(Stored data entries)
————

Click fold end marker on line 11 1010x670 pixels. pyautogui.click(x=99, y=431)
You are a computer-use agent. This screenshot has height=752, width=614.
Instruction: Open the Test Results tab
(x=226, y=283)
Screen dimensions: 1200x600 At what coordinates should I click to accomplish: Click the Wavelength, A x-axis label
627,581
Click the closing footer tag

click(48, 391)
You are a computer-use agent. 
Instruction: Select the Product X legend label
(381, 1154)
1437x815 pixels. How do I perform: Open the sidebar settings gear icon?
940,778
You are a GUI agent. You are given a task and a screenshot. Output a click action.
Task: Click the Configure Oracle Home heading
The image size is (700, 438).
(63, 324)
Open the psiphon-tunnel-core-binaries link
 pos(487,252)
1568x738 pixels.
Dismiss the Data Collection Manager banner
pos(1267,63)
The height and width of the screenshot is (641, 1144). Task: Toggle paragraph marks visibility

————

» Aim of the task
The line with "1568x738 pixels." through the last line of the entries above: output exactly those lines and nothing else.

» Written response
1568x738 pixels.
Dismiss the Data Collection Manager banner
pos(1267,63)
The height and width of the screenshot is (641, 1144). Task: Toggle paragraph marks visibility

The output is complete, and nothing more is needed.